Build the MCP server (autopapertoppt-mcp)

pyinstaller `
  --onefile `
  --name autopapertoppt-mcp `
  --paths sources `
  --add-data "sources;sources" `
  --hidden-import arxiv --hidden-import semantic_scholar `
  --hidden-import openalex --hidden-import pubmed `
  --hidden-import acm --hidden-import ieee --hidden-import scholar `
  --hidden-import dblp --hidden-import crossref `
  --hidden-import openaire --hidden-import springer `
  autopapertoppt/mcp/__main__.py

(The MCP entry point is autopapertoppt.mcp.__main__:main — see pyproject.toml's [project.scripts].)

Build with a .spec file (cleaner for repeated builds)

The flag-soup above is awkward to maintain. PyInstaller's first run emits a .spec file; commit it so subsequent builds are one command. A hand-tuned spec for this project:

# autopapertoppt.spec
# Usage: pyinstaller autopapertoppt.spec
from PyInstaller.utils.hooks import collect_submodules

SOURCE_PLUGINS = (
    "arxiv", "semantic_scholar", "openalex", "pubmed", "acm",
    "ieee", "scholar", "dblp", "crossref", "openaire", "springer",
)

hidden = []
for plugin in SOURCE_PLUGINS:
    hidden.extend(collect_submodules(plugin))

a = Analysis(
    ["autopapertoppt/__main__.py"],
    pathex=["sources"],
    binaries=[],
    datas=[("sources", "sources")],
    hiddenimports=hidden,
    hookspath=[],
    runtime_hooks=[],
    excludes=[],
)
pyz = PYZ(a.pure)
exe = EXE(
    pyz, a.scripts, a.binaries, a.datas,
    name="autopapertoppt",
    console=True,
    onefile=True,
    debug=False,
    strip=False,
    upx=False,
)

Verify the executable works

dist\autopapertoppt.exe --query "transformer" --source arxiv --max 3 `
                        --out .\smoke-pyinstaller\

Confirm:

  • It runs without ModuleNotFoundError (your sources are bundled).
  • .pptx + .xlsx + .bib land under ./smoke-pyinstaller/.
  • The deck is non-trivial (cover + agenda + result slides + references).

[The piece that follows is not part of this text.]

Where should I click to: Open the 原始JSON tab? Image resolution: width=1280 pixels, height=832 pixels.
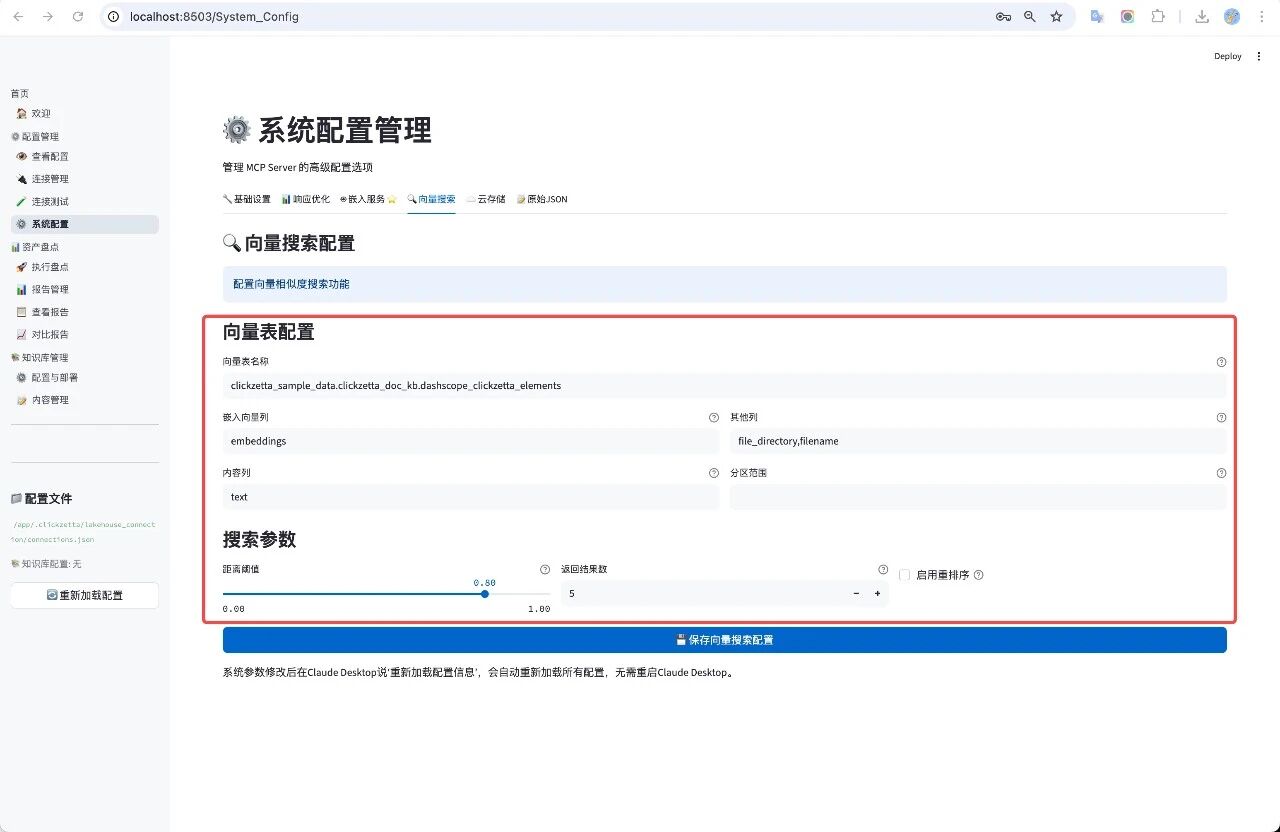(x=542, y=199)
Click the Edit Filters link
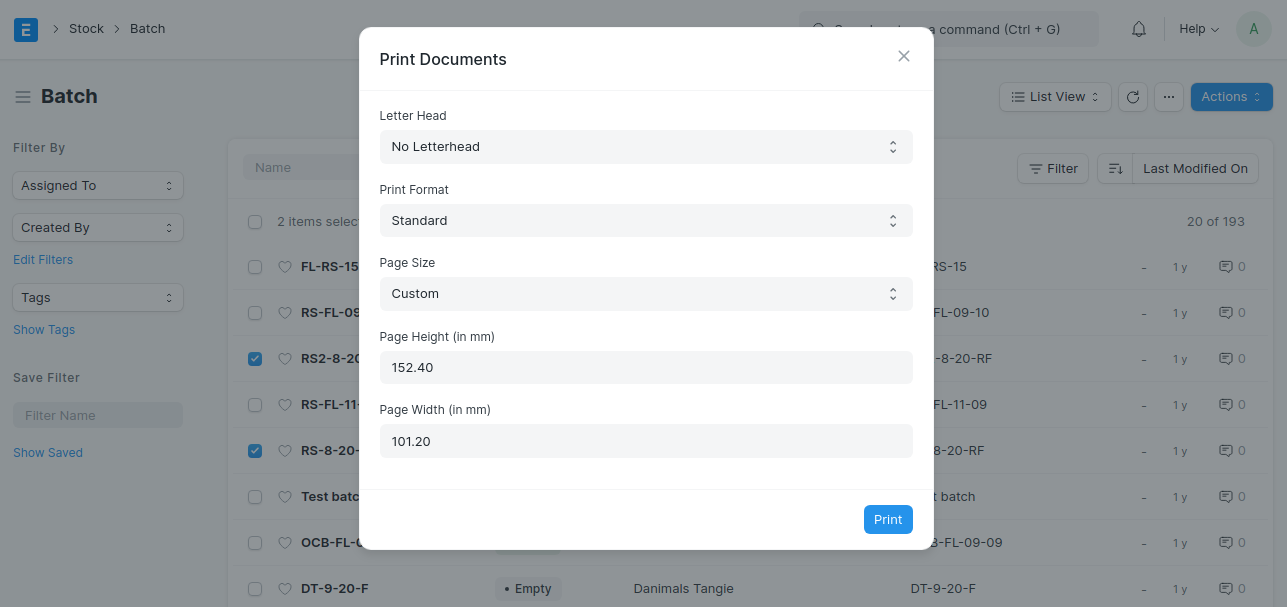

If you see ConfigError: unknown or unavailable source plugin: arxiv — a source plugin wasn't bundled. Re-run with --hidden-import for the missing module, or use the spec file approach.

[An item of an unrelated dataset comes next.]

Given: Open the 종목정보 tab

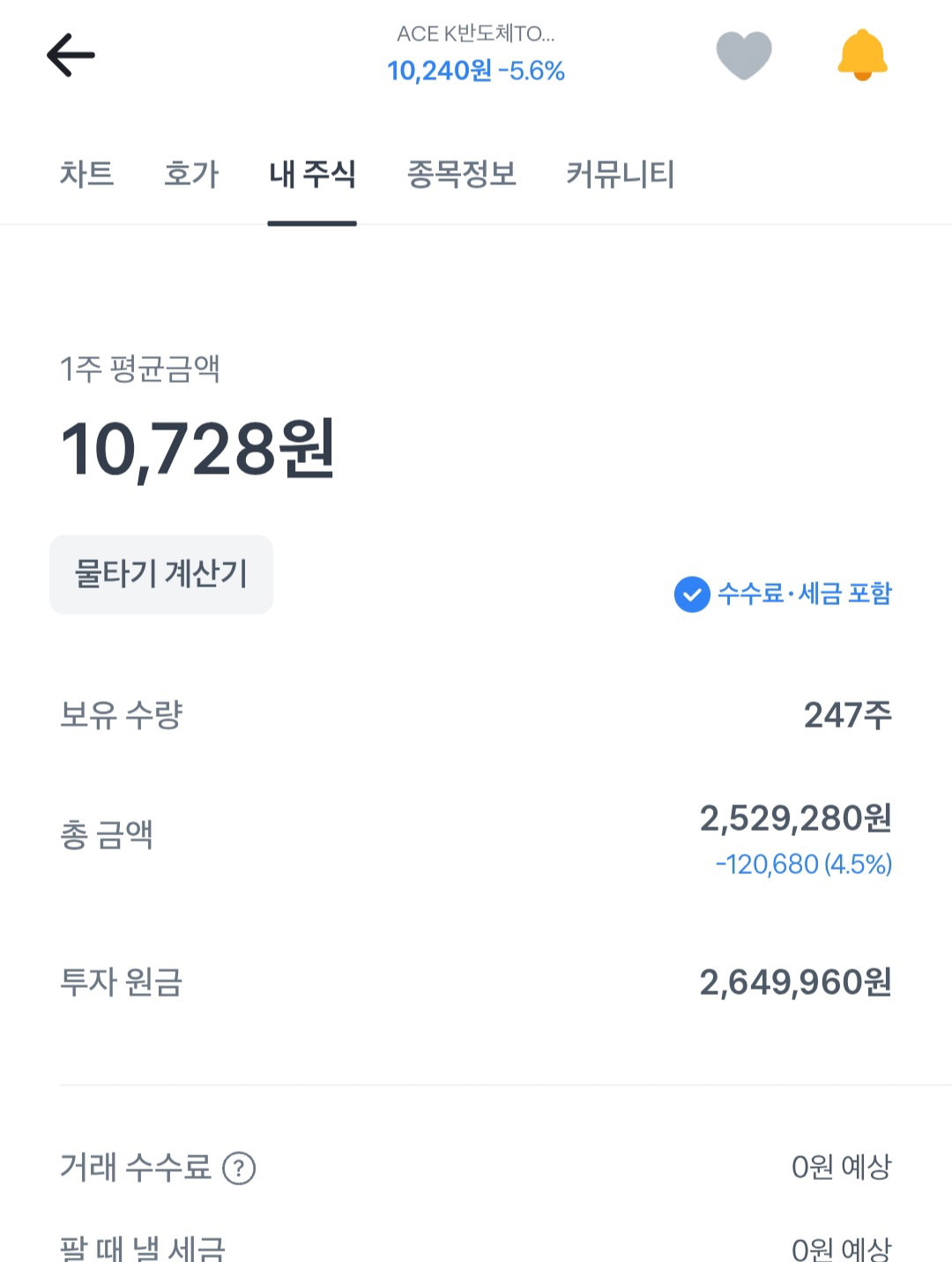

Optional dependencies ([intelligence], [mcp])

PyInstaller will bundle whatever's importable in your venv at build time. To produce an exe that supports --enrich:

pip install -e .[intelligence]
pyinstaller ... (same flags) ...

Then dist\autopapertoppt.exe --query "..." --enrich works (provided ANTHROPIC_API_KEY is set in the env where the exe runs).

Common issues

pymupdf fails to import in the bundle: pymupdf ships native binaries that PyInstaller occasionally misses. Add --collect-binaries pymupdf to pick up the .so / .dll files. If the exe is for a machine that doesn't need figure extraction, omit [intelligence] from the build venv and skip pymupdf entirely.

lxml reports missing C extension: pin to a wheel-based version (lxml>=5.2, already in pyproject.toml). PyInstaller's lxml hook in 6.0+ handles this; older PyInstaller versions need --collect-submodules lxml.

Bundle size matters: the project ships ~200–300 MB by default because python-pptx brings the full Office Open XML schema. Strip unused branches with --exclude-module tkinter --exclude-module matplotlib --exclude-module pandas (if you don't use the [web] extra). Roughly 50 MB savings.

Slow first launch: this is --onefile extracting to a temp directory. Drop --onefile for --onedir if you can ship a folder instead of a single file — startup drops to under a second.

Windows console encoding for CJK paper titles: the bundled exe inherits the system codepage. Run it with python -X utf8 style behaviour by wrapping with chcp 65001 && dist\autopapertoppt.exe ... or set PYTHONUTF8=1 in the env.

Verifying the same flow in CI

Once the spec file is committed, an optional CI job can verify the bundle still builds:

# .github/workflows/packaging.yml — sketch, not enabled by default
on: workflow_dispatch
jobs:
  pyinstaller:
    runs-on: ${{ matrix.os }}
    strategy:
      matrix:
        os: [ubuntu-latest, windows-latest, macos-latest]
    steps:
      - uses: actions/checkout@v4
      - uses: actions/setup-python@v5
        with: { python-version: "3.12" }
      - run: |
          pip install -e ".[dev]" pyinstaller
          pyinstaller autopapertoppt.spec
      - uses: actions/upload-artifact@v4
        with:
          name: autopapertoppt-${{ matrix.os }}
          path: dist/

Enable it via workflow_dispatch (manual trigger) rather than every push — packaging adds 3–5 minutes per OS.